Race condition in optimistic locking

Let’s assume an entity (a) using optimistic concurrency control with @Version attribute. If we lock it using em.lock() and LockMode.OPTIMISTIC, Hibernate issues a SELECT statement to compare the version of the entity in the persistence context with what’s in the db right before transaction completion. As documented here: How to fix optimistic locking race conditions with pessimistic locking - Vlad Mihalcea this leads to a race condition. The proposed workaround in the article is to upgrade the lock but then what’s the point of explicitly locking it optimistically in the first place (not to mention issuing a pessimistic lock will require the db connection to be open).

Is there a reason why Hibernate ORM chose to implement the explicit optimistic lock check via a SELECT instead of an UPDATE (i.e.

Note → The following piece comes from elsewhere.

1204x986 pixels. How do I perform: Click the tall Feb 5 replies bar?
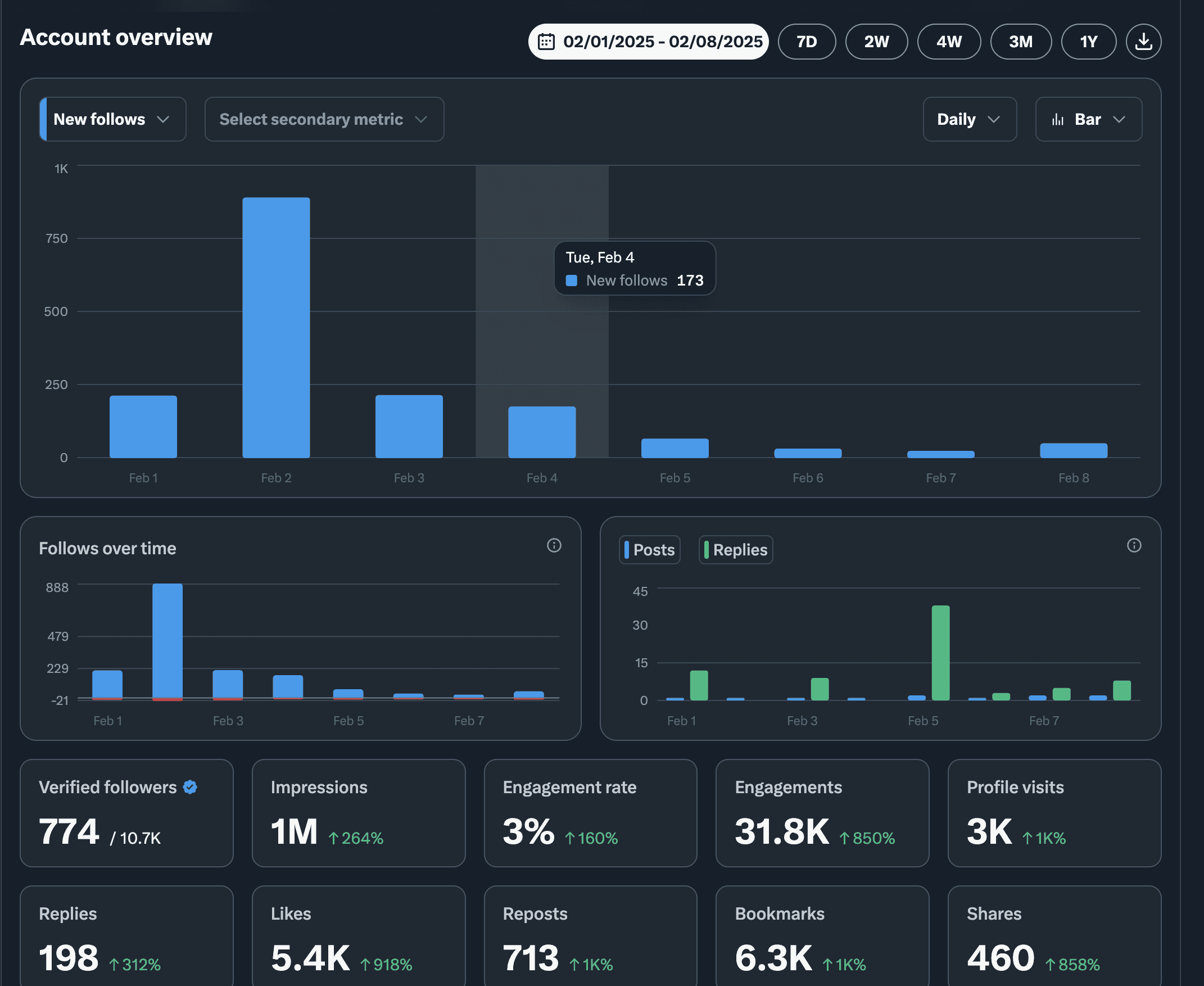click(x=940, y=653)
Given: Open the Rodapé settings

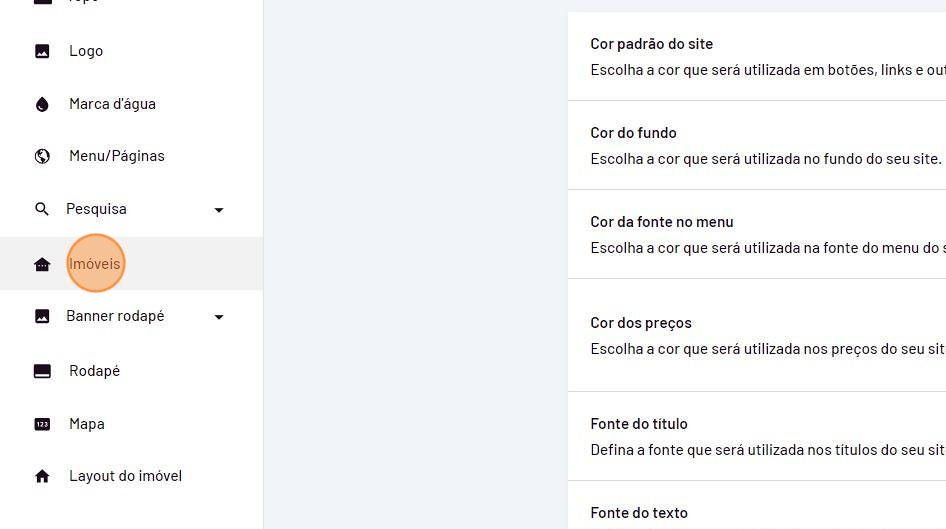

UPDATE a SET version = 1 WHERE id = xyz AND version = 1) which would acquire a write lock on the record and therefore (in theory) prevent the race condition?

Thanks in advance!

You have to use OPTIMISTIC_FORCE_INCREMENT if you want the update to happen.

Thanks for the suggestion, Christian.

FORCE INCREMENT, however, does not fit the use case since it actually updates the entity (which would then need to be invalidated from caches, etc.). My goal is only to make sure that the entity is locked but not updated (the SQL statement I listed as an example achieves that). Was there an intentional design decision to allow for (an albeit short) time window where the entity can change (i.e. after the SELECT VERSION but before the transaction commit)?

If you want to lock the entity, then use PESSIMISTIC_WRITE which will execute a select .. for update statement. It’s all described in the Javadoc of the LockModeType enumeration.